I would like to say,
for the record,
I hate my hair being pulled from the root
as much as the next person.
I hate spit even more --
especially the kind that is streaked down my arm or
pools nice and neatly on my hand.
I hate snot even more as it bubbles up
and drips down red faces,
sometimes seeping into open mouths and then slowly dribblles down chins.
I hate earth-shattering screams being thrown
directly into my eardrums and I love sleeping in on Satudays,
snuggling my pillow tightly and burrowing under the covers like an oversized hamster.
I love "me time" and I love having food to myself, not
having to spoon feed it to another while simultaneously watching
"Elmo in Grouchland" for the umpteenth time.
These things are clearly not awesome. I could and would live a very happy and very peaceful existence without them.
I love hearing the twinkling giggle of a child as my fingers
spider-crawl their way across her stomach.
I love watching her little feet bound down the sidewalk as I chase her,
letting out coarse, "witch's cackles" as I do.
I love hearing her gurgle out newly discovered words
as well as her chipper unintelligable babble.
I love watching her large brown eyes spark up as I walk into a room
and feeling her tiny hands barely be able to wrap
themselves around my calves and latching on.

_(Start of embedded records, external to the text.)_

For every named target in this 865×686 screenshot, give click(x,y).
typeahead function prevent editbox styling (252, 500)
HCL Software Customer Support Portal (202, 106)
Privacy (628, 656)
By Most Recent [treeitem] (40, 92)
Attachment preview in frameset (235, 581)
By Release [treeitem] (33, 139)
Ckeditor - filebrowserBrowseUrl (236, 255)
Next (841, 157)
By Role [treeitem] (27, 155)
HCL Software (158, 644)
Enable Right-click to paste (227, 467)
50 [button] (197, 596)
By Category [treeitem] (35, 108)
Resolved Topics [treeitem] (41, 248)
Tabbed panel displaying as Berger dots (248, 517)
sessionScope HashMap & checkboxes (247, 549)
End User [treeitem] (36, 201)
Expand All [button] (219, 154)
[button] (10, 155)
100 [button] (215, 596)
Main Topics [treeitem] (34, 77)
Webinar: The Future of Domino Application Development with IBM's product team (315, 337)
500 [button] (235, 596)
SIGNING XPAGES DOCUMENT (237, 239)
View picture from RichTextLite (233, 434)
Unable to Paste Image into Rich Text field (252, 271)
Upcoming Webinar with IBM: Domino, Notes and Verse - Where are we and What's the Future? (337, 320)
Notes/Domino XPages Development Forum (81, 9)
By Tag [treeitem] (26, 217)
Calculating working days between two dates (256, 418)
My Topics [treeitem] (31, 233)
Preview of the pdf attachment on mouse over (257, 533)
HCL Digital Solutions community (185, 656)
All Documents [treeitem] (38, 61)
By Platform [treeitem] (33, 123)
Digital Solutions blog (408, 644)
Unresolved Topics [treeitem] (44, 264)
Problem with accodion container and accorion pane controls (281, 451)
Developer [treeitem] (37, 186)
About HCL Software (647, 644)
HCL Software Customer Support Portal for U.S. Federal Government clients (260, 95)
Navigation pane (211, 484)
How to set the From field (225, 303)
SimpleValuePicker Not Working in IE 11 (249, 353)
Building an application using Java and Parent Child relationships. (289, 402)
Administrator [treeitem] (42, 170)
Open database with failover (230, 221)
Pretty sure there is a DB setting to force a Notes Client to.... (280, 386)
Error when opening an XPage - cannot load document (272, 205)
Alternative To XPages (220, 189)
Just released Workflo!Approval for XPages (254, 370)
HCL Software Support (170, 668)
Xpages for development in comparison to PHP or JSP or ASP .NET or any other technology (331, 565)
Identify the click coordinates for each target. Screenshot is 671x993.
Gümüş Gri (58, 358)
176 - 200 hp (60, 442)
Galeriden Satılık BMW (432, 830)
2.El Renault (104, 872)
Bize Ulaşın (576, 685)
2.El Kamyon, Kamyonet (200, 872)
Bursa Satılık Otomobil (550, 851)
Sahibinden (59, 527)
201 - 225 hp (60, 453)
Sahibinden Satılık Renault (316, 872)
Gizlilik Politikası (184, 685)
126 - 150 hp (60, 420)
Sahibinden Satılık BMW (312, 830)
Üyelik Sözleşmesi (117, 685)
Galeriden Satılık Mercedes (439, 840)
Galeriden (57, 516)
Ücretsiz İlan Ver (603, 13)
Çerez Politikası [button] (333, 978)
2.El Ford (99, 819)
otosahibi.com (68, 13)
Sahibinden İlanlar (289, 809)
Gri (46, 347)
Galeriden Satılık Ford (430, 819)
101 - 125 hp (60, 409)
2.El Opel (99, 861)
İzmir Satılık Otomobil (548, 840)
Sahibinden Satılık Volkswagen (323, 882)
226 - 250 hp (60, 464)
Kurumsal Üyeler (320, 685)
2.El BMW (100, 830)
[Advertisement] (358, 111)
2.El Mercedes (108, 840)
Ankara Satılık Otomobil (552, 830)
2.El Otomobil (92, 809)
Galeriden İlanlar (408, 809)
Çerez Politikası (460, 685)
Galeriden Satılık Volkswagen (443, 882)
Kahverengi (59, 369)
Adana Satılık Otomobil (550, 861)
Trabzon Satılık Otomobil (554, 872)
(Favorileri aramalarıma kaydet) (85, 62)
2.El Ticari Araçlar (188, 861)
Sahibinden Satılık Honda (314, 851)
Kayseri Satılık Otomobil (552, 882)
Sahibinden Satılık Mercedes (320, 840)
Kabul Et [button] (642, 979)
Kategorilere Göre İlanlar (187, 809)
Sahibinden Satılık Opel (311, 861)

And as a fresh batch of giggles erupt from her mouth, bouncing off of every surface in the room,
I can feel a smile stretch across my face,
because I make her happy.
I make her laugh.
She calls for me when she cries at night, scared of the dark
and I'm the light she sees.
The best, no, the most awesome part of life,
is knowing no matter how many friends shove me down,
no matter how many tests I fail,
no matter how many people break my heart and tell me I'm not needed,
is knowing my niece, who has barely knows anything,
knows I make her feel happy and safe and loved.
And that means more to me than any of those friends, tests, or loves mean to me.